— Все архивы по приказу Гитлера увезены и, вероятно, уничтожены.
Розыски архивов потребовали бы уйму времени. Подследственный был весьма плох, и я попросил Вильгельма Пика ускорить встречу, которая и состоялась в помещении, которое позже было занято под ЦК СЕПГ.
Встретил меня В. Пик просто и душевно. Мы отказались от переводчиков. В. Пик долгие годы жил в Москве, сносно изъяснялся по-русски, а я, хотя не очень уверенно, мог поддерживать беседу на немецком языке. Показав Пику протокол допроса Отто Рунге, я с извинениями сообщил, что нашу беседу придется оформить в официальный протокол, который после перевода на немецкий он должен подписать.
В. Пик сам поставил на низенький столик кофейник, разлил кофе по чашечкам и стал припоминать тот день, когда все это произошло. Сначала он рассказывал спокойно, размеренно, каждый раз спрашивая, достаточно ли хорошо я понимаю его, затем все взволнованней. Он кратко нарисовал обстановку Ноябрьской революции 1918 года в Германии, положение революционных сил накануне убийства Розы Люксембург и Карла Либкнехта. Касаясь вопроса, который меня интересовал, то есть обстоятельств убийства вождей германской революции, В. Пик рассказал, что убийцы давно подкарауливали и Розу Люксембург и Карла Либкнехта, что военные отряды кровавого Густава Носке устроили за ними подлинную охоту. Чтобы обезопасить К. Либкнехта и Р. Люксембург. В. Пик 14 января 1919 года вечером перевез их на нелегальную квартиру в берлинском районе Вальмерсдорф. В первой половине дня 15 января он посетил их и предупредил об опасности поголовных обысков, пообещав достать к вечеру надежные паспорта. Но когда Пик вечером того же дня постучался в дверь квартиры, дверь открыли солдаты и схватили его.
К этому времени К. Либкнехт уже был увезен военными, а В. Пика и Р. Люксембург доставили вместе в отель «Эден», где их поджидали офицеры и солдаты гвардейской кавалерийской стрелковой дивизии. Р. Люксембург сразу же увели, а В. Пика оставили в вестибюле. У В. Пика был, как он выразился, «добротный паспорт» на имя буржуазного журналиста. Это и спасло его от неминуемой [133] расправы. 16 января для установления личности В. Пика доставили в берлинский полицайпрезидиум, откуда он сумел бежать.
--------
Допишите продолжение отрывка о рассказе Вильгельма Пика про убийство Розы Люксембург и Карла Либкнехта, начиная сразу после его последнего предложения. Листинг взят из другого источника.

§ **БЛОК ДАННЫХ**:
--------
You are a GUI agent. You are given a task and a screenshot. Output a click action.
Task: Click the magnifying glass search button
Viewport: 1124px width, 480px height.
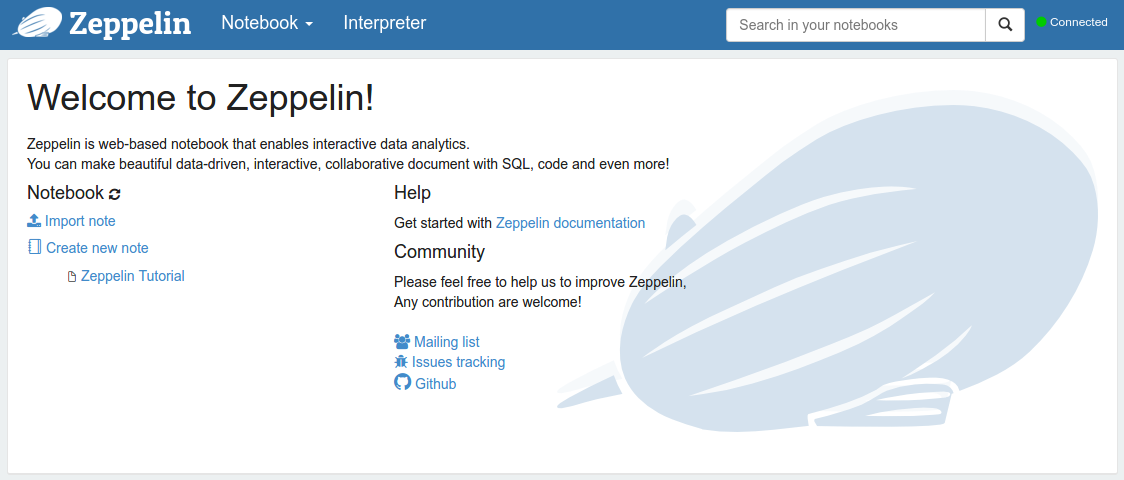pos(1004,25)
--------
§ **ОТВЕТ НА ЗАДАНИЕ**:
— Тогда, — заявил В. Пик, — я не знал, что был приговорен так же, как и Либкнехт и Люксембург. Правда, уже 16 января я это понял. После побега военщина и полиция организовали на меня такую же охоту, как и на Карла и Розу.
— Можно ли по этому вопросу найти в Берлине какую-нибудь литературу? — спросил я.
— Думаю, можно. Во всяком случае, мы вам поможем. Рекомендую воспользоваться также Библиотекой имени Ленина в Москве. Там есть все номера газеты «Роте фане», в которых подробно описывалась картина ареста и убийства, да и другая литература.
Договорились встретиться через два-три дня для оформления состоявшейся беседы. Прощаясь, В. Пик попросил:
— Был бы вам крайне обязан, если бы вы проинформировали меня о ходе следствия, и мы, возможно, чем-нибудь поможем.
Мне не хотелось выпустить дело Рунге из своих рук. В то же время я понимал его значимость и был уверен, что им заинтересуется Главная военная прокуратура. Придерживаясь установленного порядка, я сразу же доложил о начале следствия.
На следующий день пришла телеграмма за подписью главного прокурора генерал-лейтенанта юстиции Н. П. Афанасьева, в которой говорилось, что дело Отто Рунге будет вести их следователь ГВП по особо важным делам, а я прикомандировываюсь ему в помощь.
Ожидая приезда следователя, я подготовил запись встречи с В. Пиком, вызвал переводчика и собрался ехать. В это время раздался телефонный звонок. Начальник тюрьмы сообщил:
— Только что скончался подследственный Отто Рунге.
В тот же день я позвонил В. Пику, сообщил о случившемся и выразил сожаление, что следствие не удалось довести до конца.
Батальон смерти
Вскоре после капитуляции фашистской Германии на плечи гарнизонной прокуратуры Берлина свалилась новая [134] забота. Из многих республик и областей Советского Союза приходили сотни запросов и розыскных материалов о немцах, чинивших злодеяния на советской земле. Нас просили проверить, не скрываются ли преступники в Германии, а при обнаружении их — арестовать и этапировать к месту совершения преступления.
По договоренности с прокуратурой Группы оккупационных войск в Германии мы эти материалы передавали в отделы «Смерш». Работники «Смерш» производили розыски и, если устанавливали местонахождение преступников, получали от нас санкции на их арест и этапирование.
В конце июня 1945 года в ответ на наш запрос в прокуратуру поступил необходимый материал о 9-м карательном немецком батальоне. Штаб 9-го батальона постоянно находился в Берлине, в районе Шпандау, карательные же операции он проводил в Чехословакии, Польше, Норвегии, а с 1941 года — в Советском Союзе.
Батальон был сформирован по личному указанию Гиммлера сразу же после нападения фашистской Германии на Польшу. Базой его был 101-й полицейский участок Берлина. Сначала командовал батальоном майор полиции Круммер, а затем майор Куленбек.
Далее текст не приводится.